Murió el Indio Solari: cuál era su bebida favorita y el remedio casero para calmar la acidez
El músico argentino mantuvo un perfil misterioso, pero dejó registrado el curioso uso que le daba a su destilado predilecto.


El rock nacional está de luto. Carlos Alberto “Indio” Solari falleció este viernes a los 77 años en su domicilio de Parque Leloir, tras una larga batalla contra la enfermedad de Parkinson. El cantante, que siempre se caracterizó por resguardar su intimidad con un celo extremo, se convirtió en uno de los personajes más enigmáticos, huraños y magnéticos de la cultura popular argentina.

Sin embargo, en sus momentos de mayor apertura con los medios, el músico se permitió revelar algunos de sus gustos personales más cotidianos, incluyendo su particular preferencia a la hora de beber y el rol casi terapéutico que le asignaba a su bebida favorita.
Durante entrevistas históricas, como la célebre charla que mantuvo con el periodista y productor Mario Pergolini en el año 2000, el Indio comentó de manera abierta que su gran predilección era el whisky escocés. Lejos de asociarlo únicamente a la celebración o a los excesos nocturnos, el líder ricotero confesó que recurría a esta bebida cuando se sentía decaído, utilizándolo de forma habitual como un "remedio" casero para calmar la acidez o simplemente para distenderse en la intimidad.

El whisky escocés formaba parte de esos pequeños rituales que Solari podía disfrutar con tranquilidad, especialmente cuando viajaba al exterior. Solitario y férreo en la defensa de su privacidad, el Indio confesó en mutiples oportunidades su devoción por la ciudad de Nueva York, un destino que aseguró conocer más que la propia ciudad de Buenos Aires. En la "Gran Manzana", el artista lograba convertirse en un perfecto desconocido, caminando por las calles sin el asedio de las multitudes que en Argentina transformaban cada una de sus apariciones en un fenómeno de masas inolvidable.

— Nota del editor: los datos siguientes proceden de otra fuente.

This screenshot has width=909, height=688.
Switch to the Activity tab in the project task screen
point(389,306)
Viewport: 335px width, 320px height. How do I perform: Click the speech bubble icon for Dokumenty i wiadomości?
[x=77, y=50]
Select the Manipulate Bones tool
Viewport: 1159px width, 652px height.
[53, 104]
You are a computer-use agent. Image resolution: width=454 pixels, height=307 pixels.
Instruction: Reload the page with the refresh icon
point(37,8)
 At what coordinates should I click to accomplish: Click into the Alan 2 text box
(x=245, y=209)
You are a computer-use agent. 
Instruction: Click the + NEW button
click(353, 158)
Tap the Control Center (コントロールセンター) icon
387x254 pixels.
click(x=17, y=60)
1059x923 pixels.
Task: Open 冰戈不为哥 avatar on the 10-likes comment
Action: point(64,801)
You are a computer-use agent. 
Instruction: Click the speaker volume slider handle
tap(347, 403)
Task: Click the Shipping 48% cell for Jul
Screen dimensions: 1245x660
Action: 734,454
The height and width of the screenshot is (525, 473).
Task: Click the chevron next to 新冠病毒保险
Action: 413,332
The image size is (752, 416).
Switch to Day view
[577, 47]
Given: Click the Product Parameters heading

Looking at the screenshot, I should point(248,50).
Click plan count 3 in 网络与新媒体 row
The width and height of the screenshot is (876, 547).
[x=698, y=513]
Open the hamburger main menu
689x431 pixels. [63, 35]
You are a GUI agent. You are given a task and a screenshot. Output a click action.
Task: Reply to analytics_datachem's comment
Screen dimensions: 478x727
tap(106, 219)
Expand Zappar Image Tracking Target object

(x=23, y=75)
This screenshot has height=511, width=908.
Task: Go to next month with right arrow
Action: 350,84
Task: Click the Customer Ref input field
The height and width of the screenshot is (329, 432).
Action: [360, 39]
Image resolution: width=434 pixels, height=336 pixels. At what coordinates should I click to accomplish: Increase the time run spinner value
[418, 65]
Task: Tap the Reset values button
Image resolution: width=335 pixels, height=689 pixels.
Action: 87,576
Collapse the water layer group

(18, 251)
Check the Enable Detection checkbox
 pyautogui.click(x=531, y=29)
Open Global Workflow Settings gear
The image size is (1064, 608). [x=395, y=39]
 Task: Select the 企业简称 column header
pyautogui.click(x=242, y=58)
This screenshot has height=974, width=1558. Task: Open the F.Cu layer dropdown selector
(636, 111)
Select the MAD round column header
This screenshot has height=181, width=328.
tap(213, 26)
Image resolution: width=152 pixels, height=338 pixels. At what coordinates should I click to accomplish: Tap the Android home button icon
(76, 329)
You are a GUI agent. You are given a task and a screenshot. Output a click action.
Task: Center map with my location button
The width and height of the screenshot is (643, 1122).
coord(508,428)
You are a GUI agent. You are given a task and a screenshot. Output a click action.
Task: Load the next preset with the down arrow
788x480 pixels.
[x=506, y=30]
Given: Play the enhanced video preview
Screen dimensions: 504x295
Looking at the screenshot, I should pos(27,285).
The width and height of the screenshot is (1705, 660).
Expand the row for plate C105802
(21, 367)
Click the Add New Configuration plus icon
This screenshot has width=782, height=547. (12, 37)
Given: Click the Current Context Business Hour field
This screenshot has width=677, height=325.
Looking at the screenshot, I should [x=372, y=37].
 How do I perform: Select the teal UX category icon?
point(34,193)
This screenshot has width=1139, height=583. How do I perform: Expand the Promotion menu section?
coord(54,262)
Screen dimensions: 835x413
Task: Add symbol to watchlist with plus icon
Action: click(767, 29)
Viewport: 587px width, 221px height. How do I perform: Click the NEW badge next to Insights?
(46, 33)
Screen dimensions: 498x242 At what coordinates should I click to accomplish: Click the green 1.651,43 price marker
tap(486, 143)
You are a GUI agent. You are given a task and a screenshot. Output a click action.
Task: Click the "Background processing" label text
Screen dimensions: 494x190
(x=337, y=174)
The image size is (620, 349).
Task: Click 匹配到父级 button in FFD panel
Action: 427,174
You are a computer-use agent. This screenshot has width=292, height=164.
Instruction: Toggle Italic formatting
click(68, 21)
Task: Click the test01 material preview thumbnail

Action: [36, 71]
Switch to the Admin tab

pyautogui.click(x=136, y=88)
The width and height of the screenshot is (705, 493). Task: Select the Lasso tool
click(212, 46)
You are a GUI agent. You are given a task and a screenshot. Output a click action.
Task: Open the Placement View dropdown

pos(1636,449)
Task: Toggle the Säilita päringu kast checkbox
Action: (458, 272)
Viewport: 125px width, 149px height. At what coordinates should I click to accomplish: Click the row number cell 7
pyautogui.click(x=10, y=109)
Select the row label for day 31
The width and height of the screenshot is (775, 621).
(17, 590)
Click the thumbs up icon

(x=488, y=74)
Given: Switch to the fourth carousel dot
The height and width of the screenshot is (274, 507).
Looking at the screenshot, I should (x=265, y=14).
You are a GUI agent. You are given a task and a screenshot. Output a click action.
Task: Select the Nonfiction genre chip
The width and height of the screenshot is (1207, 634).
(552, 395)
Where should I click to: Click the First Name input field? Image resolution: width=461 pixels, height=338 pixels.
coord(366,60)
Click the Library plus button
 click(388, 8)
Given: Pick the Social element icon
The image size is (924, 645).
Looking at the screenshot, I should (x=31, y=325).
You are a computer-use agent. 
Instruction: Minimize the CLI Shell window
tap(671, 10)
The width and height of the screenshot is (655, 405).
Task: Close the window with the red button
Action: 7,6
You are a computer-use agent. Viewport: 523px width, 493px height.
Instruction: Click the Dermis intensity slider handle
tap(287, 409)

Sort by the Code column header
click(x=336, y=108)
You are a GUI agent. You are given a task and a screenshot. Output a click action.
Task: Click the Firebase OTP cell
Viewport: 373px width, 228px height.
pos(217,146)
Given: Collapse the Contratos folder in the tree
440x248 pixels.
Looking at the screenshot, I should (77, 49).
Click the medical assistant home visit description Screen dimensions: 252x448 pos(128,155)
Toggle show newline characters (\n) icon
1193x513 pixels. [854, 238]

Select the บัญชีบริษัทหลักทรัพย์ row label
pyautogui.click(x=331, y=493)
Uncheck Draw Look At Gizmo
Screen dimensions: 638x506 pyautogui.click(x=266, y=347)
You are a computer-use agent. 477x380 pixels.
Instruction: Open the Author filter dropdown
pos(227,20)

Esa búsqueda de paz contrastaba con el hermetismo de su estudio de grabación, Luzbola, ubicado en Parque Leloir (Ituzaingó), el lugar donde pasó sus últimos días y donde reconoció haber lidiado muchas veces con sus propios conflictos internos. Para sobrellevar esos momentos o la nostalgia de estar alejado de los escenarios, a los que definió como "el lugar más cómodo sobre la tierra", una buena medida de su destilado favorito funcionaba como el aliado ideal.

El misticismo que rodea al Indio no solo se limita a sus hábitos personales, sino también a la historia de sus obras. Un ejemplo de los mitos urbanos de la industria musical argentina gira en torno a "Criminal Mambo", una de las canciones más potentes de Gulp! (1985), el álbum debut de Los Redondos.

Durante décadas circuló la versión de que el tema había sido compuesto en colaboración con Luca Prodan. Aunque el líder de Sumo efectivamente subió al escenario del mítico local Cemento en mayo de 1987 para interpretarlo como invitado imprevisto, la autoría corresponde de forma exclusiva a la dupla Beilinson-Solari.
Del mismo modo, se desmintió la supuesta censura oficial que la canción habría sufrido en 1976 por parte del Estado; aquella presunta circular con lenguaje técnico que tildaba la obra de "grosera y burda" no fue más que una broma interna e irónica de la banda para denunciar los mecanismos de censura del Proceso de Reorganización Nacional.
Hoy, el ambiente del rock argentino y millones de fanáticos lloran la partida de un referente vitalicio. El hombre que rechazó las lógicas comerciales tradicionales, que se despidió con intervenciones lúcidas en sus redes sociales y que recientemente había sido distinguido como Doctor Honoris Causa por la Universidad de Buenos Aires, deja un vacío imposible de llenar.